(Record extracts begins)

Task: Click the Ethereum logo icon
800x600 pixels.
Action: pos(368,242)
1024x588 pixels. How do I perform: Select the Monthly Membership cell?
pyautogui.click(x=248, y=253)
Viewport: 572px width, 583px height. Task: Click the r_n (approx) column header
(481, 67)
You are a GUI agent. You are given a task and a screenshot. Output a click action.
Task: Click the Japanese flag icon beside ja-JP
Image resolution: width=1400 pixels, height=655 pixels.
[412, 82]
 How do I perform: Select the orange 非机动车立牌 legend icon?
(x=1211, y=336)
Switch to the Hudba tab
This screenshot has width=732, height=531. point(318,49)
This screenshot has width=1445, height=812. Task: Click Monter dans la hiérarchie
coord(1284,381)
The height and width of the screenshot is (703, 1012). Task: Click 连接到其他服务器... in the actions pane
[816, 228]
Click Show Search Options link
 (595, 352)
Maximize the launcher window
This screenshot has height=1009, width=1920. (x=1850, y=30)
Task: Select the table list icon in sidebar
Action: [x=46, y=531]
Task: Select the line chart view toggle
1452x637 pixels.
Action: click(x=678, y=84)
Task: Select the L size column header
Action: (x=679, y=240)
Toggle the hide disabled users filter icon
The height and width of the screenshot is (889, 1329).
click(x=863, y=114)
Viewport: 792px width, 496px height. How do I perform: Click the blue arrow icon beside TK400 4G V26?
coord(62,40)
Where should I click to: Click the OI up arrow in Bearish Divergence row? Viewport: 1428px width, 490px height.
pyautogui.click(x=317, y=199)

(Record extracts ends)

**Problem details**
Write out again, exactly, the line containing "1452x637 pixels." and every later line of the records. Omit the rest.

**Task response**
1452x637 pixels.
Action: click(x=678, y=84)
Task: Select the L size column header
Action: (x=679, y=240)
Toggle the hide disabled users filter icon
The height and width of the screenshot is (889, 1329).
click(x=863, y=114)
Viewport: 792px width, 496px height. How do I perform: Click the blue arrow icon beside TK400 4G V26?
coord(62,40)
Where should I click to: Click the OI up arrow in Bearish Divergence row? Viewport: 1428px width, 490px height.
pyautogui.click(x=317, y=199)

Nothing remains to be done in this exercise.